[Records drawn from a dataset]
————————

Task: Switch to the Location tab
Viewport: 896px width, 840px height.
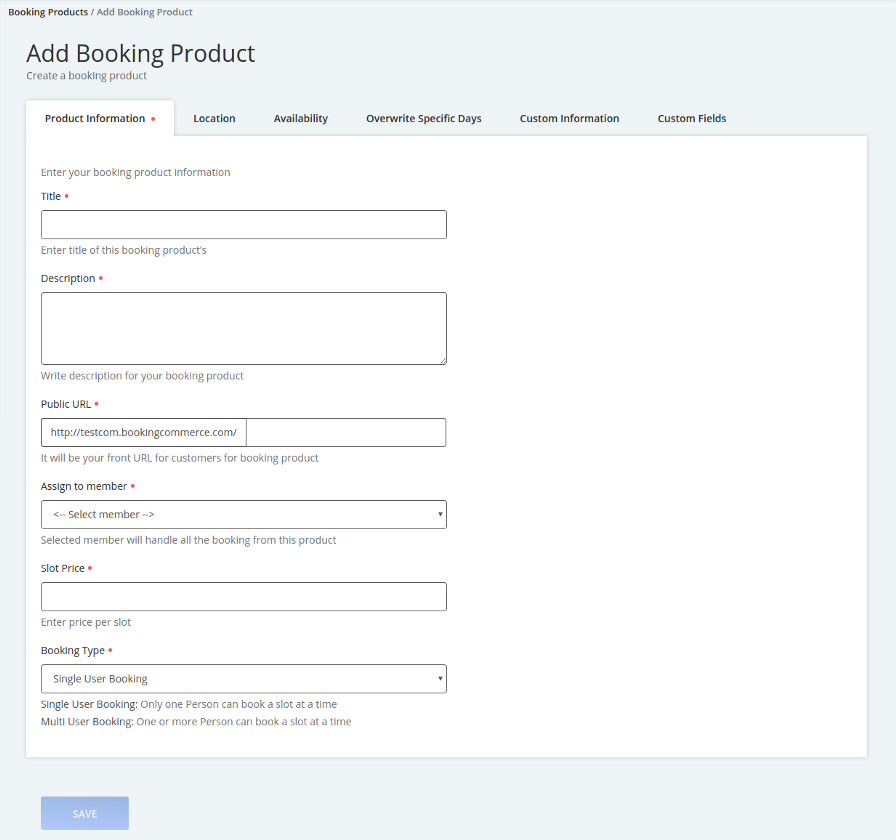Action: [214, 118]
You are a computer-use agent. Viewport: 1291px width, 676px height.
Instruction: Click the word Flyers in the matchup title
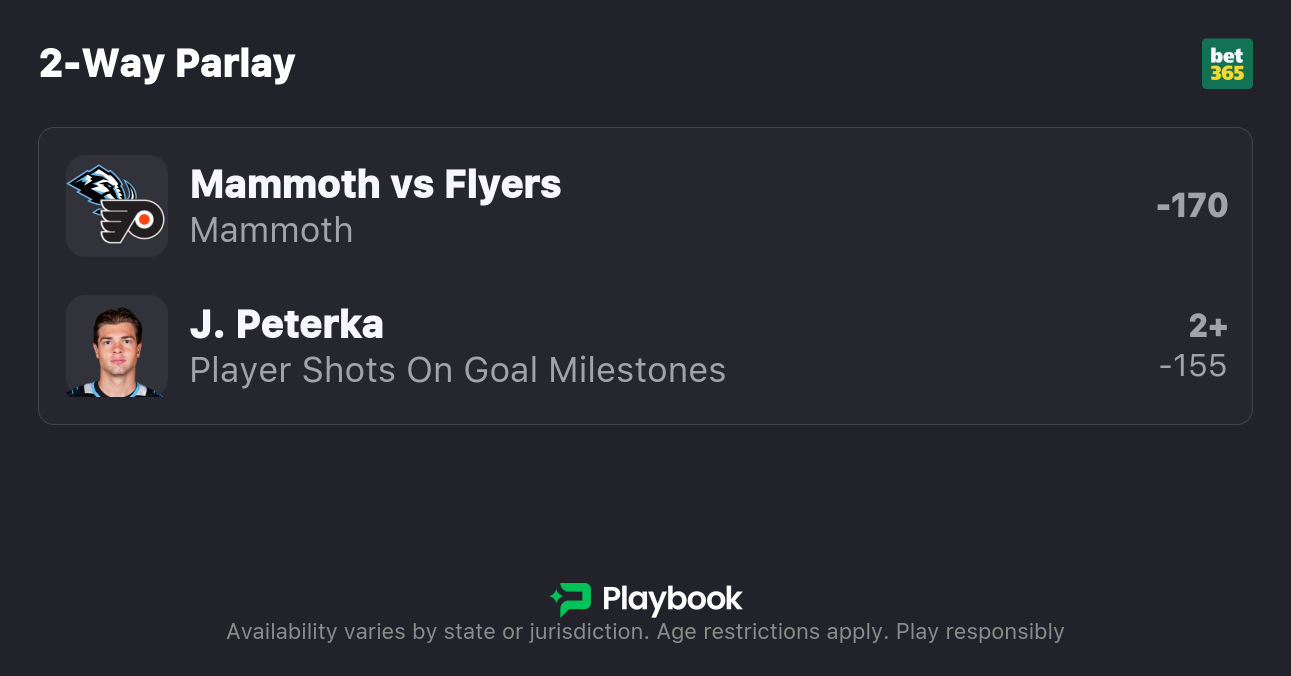click(502, 184)
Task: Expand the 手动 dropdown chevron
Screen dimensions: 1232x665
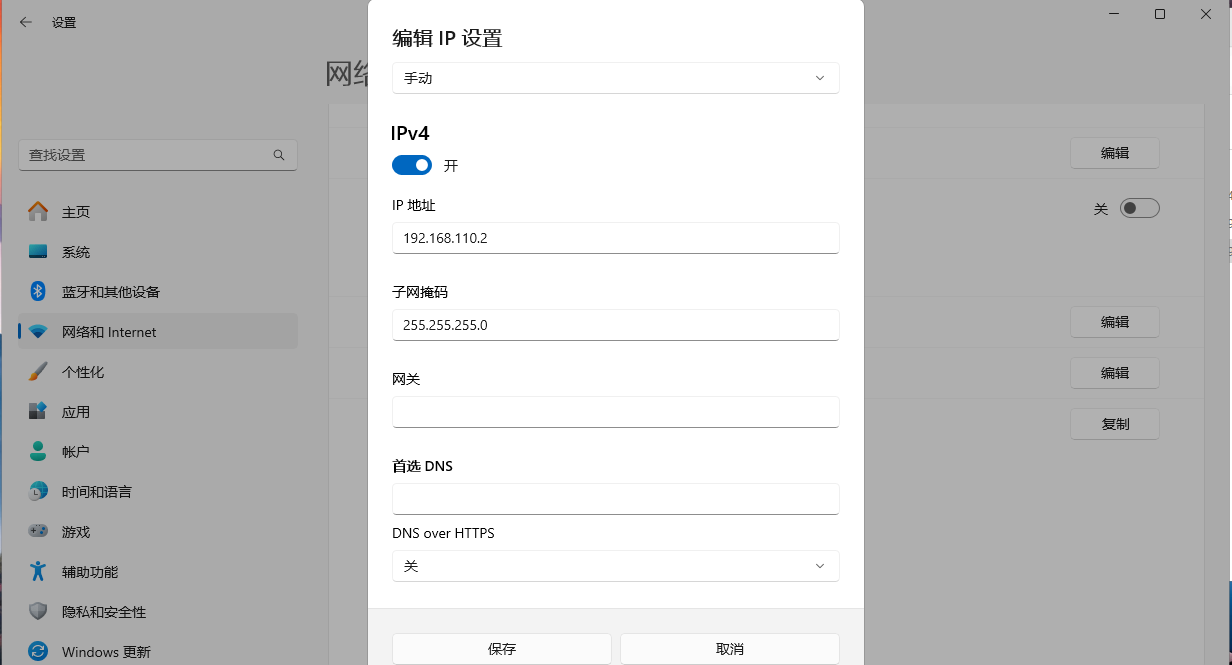Action: point(819,78)
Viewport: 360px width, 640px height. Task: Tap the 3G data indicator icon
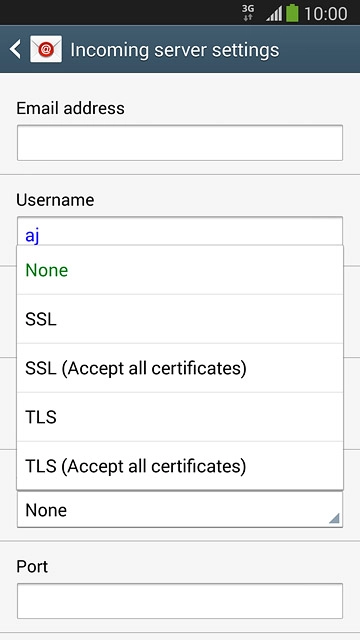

————————

What are the lines above that hold the string "Task"? Copy them.

Solved exercise.
Task: Switch to the Location tab
Task: Expand the 手动 dropdown chevron
Viewport: 360px width, 640px height. Task: Tap the 3G data indicator icon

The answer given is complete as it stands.